The switch to green living requires at least four times the chromium, 10 times the lithium, 10 times the nickel, 10 times the cobalt and 18 times the graphite now produced, Zeihan said in a 2023 presentation. 

It turns out Russia is a top producer of these commodities, and it’s difficult to ramp up production in a war zone.

China, a top supplier of global rare earth materials, has taken over the supply chain for solar panels and other major goods. 

At the same time, China has benefited from America’s Inflation Reduction Act. Before the act, the U.S. imported about $2 billion in Chinese lithium-ion batteries in 2020, according to U.S. Census data. By 2023, that figure exploded to $13 billion.

Lawyers and lizards

The Bipartisan Infrastructure Law and the Inflation Reduction Act showed the need to make critical EV materials in the U.S. That includes domestic refining, processing and manufacturing. But last year, the biggest challenges in mineral extraction became even more difficult. 

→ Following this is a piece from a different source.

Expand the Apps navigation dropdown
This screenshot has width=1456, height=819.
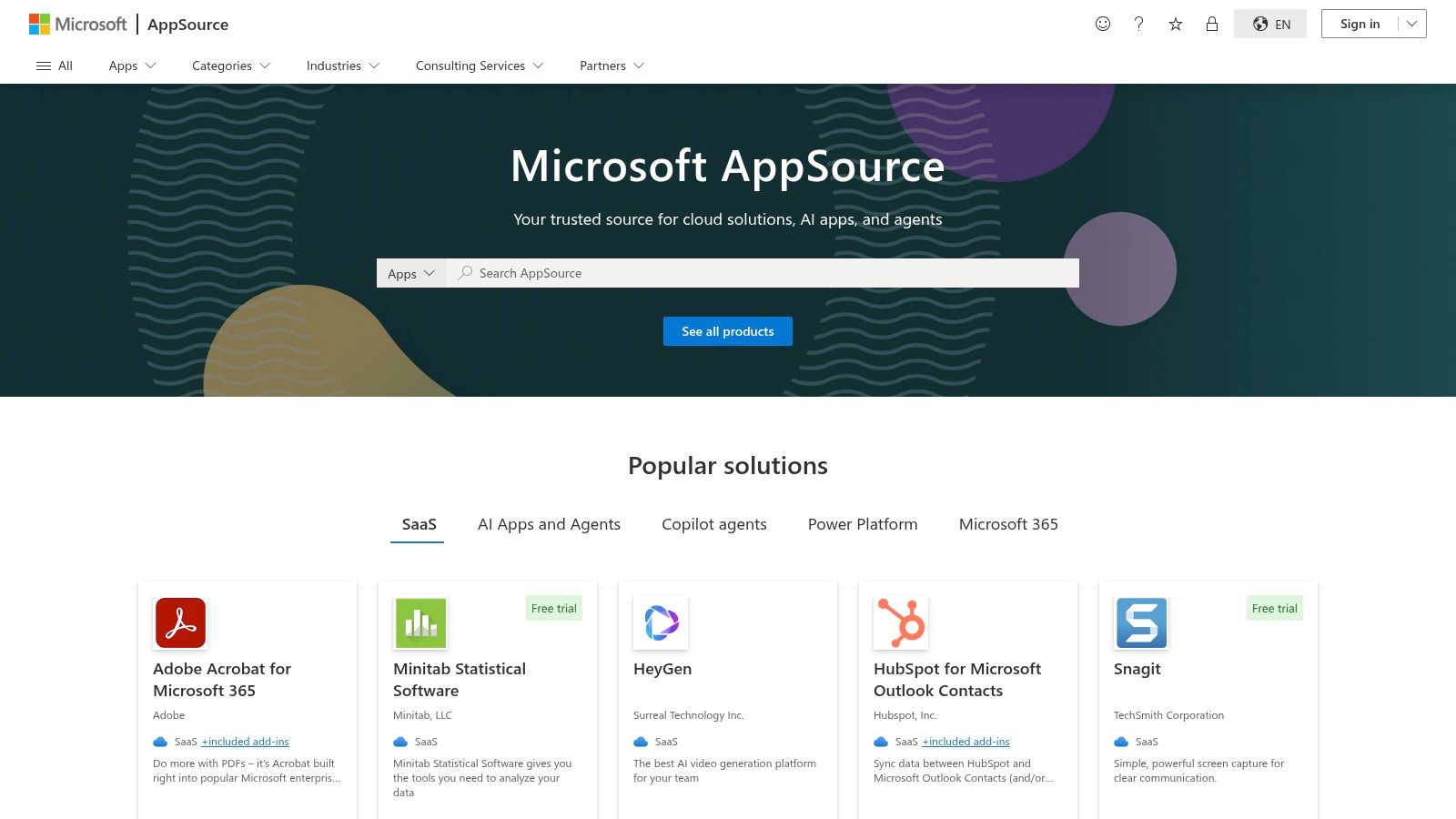pyautogui.click(x=132, y=66)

Still, a lack of materials isn’t holding back America’s mineral and energy production. Instead, it’s mired in regulation and legal problems.

First, participants spent too much time waiting for guidance from regulators. Business leaders understandably wanted to know about qualification criteria and tax credits before committing themselves to action.

Second, we saw the rise of “sue and settle.” Ballotpedia says the phrase “describes cases in which a federal agency is sued by an interested party, declines to defend itself in court and negotiates a settlement with the plaintiff in a non-adversarial process.”

It’s keeping lawyers wealthy while putting America’s energy security on the sideline, some observers say. Some even contend “sue and settle” provides a backdoor method for advocacy groups and federal agencies to shape policies outside of traditional lawmaking.

In recent years, “sue and settle” tactics have targeted key parts of the energy transition. Some cases have led to policy shifts, and others have delayed production. But no matter what, taxpayers shoulder the cost of defending the government in these cases.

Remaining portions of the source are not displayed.